There are others who invest their idolatory in cult leaders like Subramanian Swamy of Z.I.L.C.H(Zionist Indian Liberating Champions of Hindutva), Chetan Bhagat of W.H.I.N.E (Witless Hinglish Involving Nothing Exceptional)  and Samir Jain of J.I.Z.Z (Journalists of India Asleep). I am ambushed once again by hostile disapproval, but this time sadly, of those closest. Their risible syllogism in such cases is that I can't have an opinion because I don't know what it's like to be a politician, writer, businessman, etc. Despite this statute, if I choose to venture an utterance, it is expected of me to preface my every sentence with the superfluous "In my opinion" or "I feel" or "My limited knowledge tells me". Subconsciously, they feel secure only if I, a mere infinitesimal cog with a benign opinion, declare this fact every single time. They are ready to treat my objections as serious only if I pretend I'm not! I cannot bring my exhausted self to dignify this puerility with sufficient reproach.

A true myth circulates in the inter-webs: if you click every first link on a wikipedia article, you will invariably be led to the entry for Philosophy. The clicks through the imbeciles of my encyclopedia lead me with certainty to the entry for Education, for the lack of thereof. My peers, mainly ardent Anna Hazare supporters, are quick to dismiss the need for education in a discussion of morality. Their argument is as compelling as the case for one more season of Two and a half men. Indeed human beings possess an innate calibration of right and wrong (ignoring the absurd tyrannical tenets of religion), but education provides the much needed fine-tuning. How does one make a morally sound statement that addresses all of humanity without a knowledge of the state of humanity? History, Literature, Science, Philosophy and the Arts are the paraphernalia of those trying to figure out, as my articulate testosterone fueled comrades would say, what the fuck is going on. One would be remiss to forget Socrates' observations on democracy, that its correct functioning is valued only by the professional few. (Today, "Vote Now!" is the loudest injunction to citizens of a democracy, accompanied by a muffled emphasis on public engagement.) Anna Hazare's motives are as commendable as of any supporter of anti-corruption.
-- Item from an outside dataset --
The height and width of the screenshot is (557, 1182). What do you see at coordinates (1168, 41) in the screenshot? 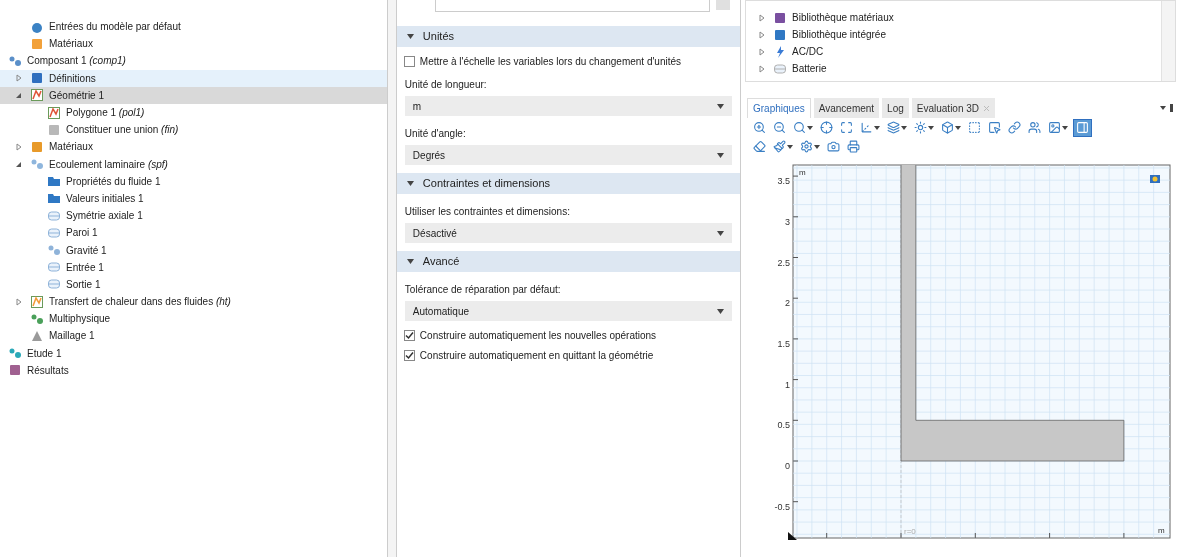
I see `scrollbar` at bounding box center [1168, 41].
But a movement of line-dancing hand in malnourished hand  towards the gates of Parliament, fosters the kind of otiosity cancerous to rational discourse and ultimately democracy. Let me avoid transferring to a Gandhi Vs. Ambedkar orbit and simply say that the tune of All you need is love has become quite boring, IN MY OPINION.

All this inveighing has left me with very few people to talk to. I thus qualify for that much coveted title, anti-social. I will also be labeled pedantic for pointing out that anti-social is the word originally reserved for those drones who compulsively whip out their cell-phones at every social gathering and spend time with everyone in the world except those in their presence. But so be it. Or as that other Beatle forlornly wrote, Let it Be.

1 comment:

Nikhil Rajagopalan said...

You also have to add in Hindus to the mix: the kind who proudly thump their chest and proclaim that every device ever invented today, every medicinal herb ever discovered and exploited, every philosophical thought ever conceived by any man or woman has been documented millenia ago by the bearded mystics or recorded in the Vedas or Upanishads. What is a plane but a sky chariot? Ayurveda is the panacea we are looking for. This is a kind of NOMA that is unique to the East. "Education" for most is just a degree or a few letters added to the end of their names. True rationalism doesn't need a degree, just common sense and a requirement to ditch indoctrination at the door.